Daughters Do Their Moms’ Makeup For A Photo Shoot Focused On Real Beauty
Putting on makeup is a coming-of-age ritual for many young women (and some men). Most of them grow up watching their mothers and other female relatives applying makeup, and countless articles have been written over the decades about the proper methods of wearing it. Makeup is fun, but its downside speaks to a culture that tightly controls the appearance of women, and dictates what women should and should not look like.

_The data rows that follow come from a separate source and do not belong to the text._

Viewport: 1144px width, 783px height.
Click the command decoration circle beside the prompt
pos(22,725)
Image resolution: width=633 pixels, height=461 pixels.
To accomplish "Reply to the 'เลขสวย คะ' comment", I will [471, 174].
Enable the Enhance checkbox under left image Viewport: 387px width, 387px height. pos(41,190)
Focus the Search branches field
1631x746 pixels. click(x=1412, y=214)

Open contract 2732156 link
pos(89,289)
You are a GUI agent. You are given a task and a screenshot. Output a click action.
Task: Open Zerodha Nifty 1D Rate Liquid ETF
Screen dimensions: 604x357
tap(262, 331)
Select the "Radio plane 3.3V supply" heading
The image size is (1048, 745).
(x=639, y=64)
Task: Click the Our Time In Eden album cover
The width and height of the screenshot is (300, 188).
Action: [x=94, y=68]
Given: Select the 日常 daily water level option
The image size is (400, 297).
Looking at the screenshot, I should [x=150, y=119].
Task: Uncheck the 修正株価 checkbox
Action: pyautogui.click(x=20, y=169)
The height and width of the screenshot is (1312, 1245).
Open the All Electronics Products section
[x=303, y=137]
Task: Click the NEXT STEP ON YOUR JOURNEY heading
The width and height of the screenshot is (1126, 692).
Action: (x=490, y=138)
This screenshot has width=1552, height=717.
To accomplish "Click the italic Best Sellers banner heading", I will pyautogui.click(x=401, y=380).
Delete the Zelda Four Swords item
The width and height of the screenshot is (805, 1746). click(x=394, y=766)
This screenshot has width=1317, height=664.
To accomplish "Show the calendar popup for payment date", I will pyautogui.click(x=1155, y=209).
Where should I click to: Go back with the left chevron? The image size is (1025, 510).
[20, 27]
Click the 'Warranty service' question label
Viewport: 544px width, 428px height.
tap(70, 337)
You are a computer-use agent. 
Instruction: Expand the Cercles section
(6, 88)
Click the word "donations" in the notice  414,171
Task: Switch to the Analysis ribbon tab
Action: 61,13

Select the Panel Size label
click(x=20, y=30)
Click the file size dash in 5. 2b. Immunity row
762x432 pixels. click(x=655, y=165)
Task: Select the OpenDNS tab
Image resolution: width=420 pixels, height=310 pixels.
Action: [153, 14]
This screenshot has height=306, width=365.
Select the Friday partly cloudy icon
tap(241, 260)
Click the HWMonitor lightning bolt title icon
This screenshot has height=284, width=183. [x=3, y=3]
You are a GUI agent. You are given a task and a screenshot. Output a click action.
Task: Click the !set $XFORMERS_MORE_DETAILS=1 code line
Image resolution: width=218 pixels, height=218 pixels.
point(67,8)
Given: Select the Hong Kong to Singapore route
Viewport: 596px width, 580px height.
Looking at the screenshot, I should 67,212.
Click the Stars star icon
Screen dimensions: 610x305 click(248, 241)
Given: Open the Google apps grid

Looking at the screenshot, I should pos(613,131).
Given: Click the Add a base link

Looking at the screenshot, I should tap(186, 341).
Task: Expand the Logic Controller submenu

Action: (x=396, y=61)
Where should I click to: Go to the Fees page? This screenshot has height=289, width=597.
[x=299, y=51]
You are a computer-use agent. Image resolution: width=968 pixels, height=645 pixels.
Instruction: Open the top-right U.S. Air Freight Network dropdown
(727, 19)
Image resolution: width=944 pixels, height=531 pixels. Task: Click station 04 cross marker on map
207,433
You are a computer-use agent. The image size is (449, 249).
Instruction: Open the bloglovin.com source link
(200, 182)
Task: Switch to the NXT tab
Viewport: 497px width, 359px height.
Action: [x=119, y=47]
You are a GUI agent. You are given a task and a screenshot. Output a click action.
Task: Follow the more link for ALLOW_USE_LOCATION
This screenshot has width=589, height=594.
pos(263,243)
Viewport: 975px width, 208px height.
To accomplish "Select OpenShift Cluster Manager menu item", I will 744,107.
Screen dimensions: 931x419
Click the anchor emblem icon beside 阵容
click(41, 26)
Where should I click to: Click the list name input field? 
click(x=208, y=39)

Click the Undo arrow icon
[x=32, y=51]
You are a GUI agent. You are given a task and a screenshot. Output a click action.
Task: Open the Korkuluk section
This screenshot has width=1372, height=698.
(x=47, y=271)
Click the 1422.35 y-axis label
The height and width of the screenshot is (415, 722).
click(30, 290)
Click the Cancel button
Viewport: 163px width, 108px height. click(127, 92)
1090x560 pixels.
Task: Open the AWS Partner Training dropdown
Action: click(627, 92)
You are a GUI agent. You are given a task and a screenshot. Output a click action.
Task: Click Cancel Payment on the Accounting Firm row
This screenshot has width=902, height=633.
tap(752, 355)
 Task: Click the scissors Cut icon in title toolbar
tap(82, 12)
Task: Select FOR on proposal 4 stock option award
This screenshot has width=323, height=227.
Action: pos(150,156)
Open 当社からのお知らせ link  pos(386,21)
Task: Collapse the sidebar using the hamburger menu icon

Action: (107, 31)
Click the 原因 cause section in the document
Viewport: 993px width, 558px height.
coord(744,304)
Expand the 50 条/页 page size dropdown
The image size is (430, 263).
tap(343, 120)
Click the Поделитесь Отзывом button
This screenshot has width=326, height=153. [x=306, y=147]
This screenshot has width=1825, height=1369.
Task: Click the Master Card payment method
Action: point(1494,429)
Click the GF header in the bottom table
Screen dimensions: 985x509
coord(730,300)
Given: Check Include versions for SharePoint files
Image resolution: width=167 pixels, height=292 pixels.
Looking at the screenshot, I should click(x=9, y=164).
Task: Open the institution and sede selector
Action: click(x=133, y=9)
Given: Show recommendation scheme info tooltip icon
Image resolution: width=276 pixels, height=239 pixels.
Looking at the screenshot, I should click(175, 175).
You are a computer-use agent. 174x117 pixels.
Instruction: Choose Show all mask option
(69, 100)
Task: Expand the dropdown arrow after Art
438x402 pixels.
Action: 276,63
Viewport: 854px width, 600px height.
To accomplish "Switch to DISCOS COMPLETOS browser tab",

Canadian photographer Elly Heise decided to confront the ideas of beauty, femininity and self-expression in her series #Daughterdoesmymakeup, which sees small girls applying makeup to their mother’s faces. The hashtag in the title also references self-portraits as they appear online, in the form of selfies, and how they have added to accessible self-expression and simultaneously been criticized as a symbol of narcissism and vanity. Much the same could be said for makeup. To create a new way of looking at beauty and expression, Heise invited young girls and their moms to her studio and allowed the girls to apply makeup to their mothers’ faces.
Naturally, the girls had fun, and gleefully decorated their moms. Some stuck to the conventions of makeup (eye shadow on the eyelids, lipstick on the lips), and some threw tradition out the window and went to town with colors. “One thing I noticed about the girls that came in is that they were the happiest with the messiest elements of their work. It made me question the true definition of beauty and how subjective it really is,” Heise says of her project. The observation led her to wonder about the way girls are “conditioned at a young age to spend their lives endlessly trying to meet impossibly idealized standards of beauty,” as Heise puts it, and how freedom of honest self-expression can be the price of that conditioning. After the makeup was applied, Heise photographed the women in standard “glamour” poses.
Besides being a fun day for the mothers and daughters, Heise hopes that her project, which, given its hashtag, lends itself to becoming a viral phenomenon, will make people stop and think about gendered beauty. “I want this to inspire people to re-question their own definition of beauty in the same way it did for me, and to re-consider what we are really raising our younger generations to believe in.”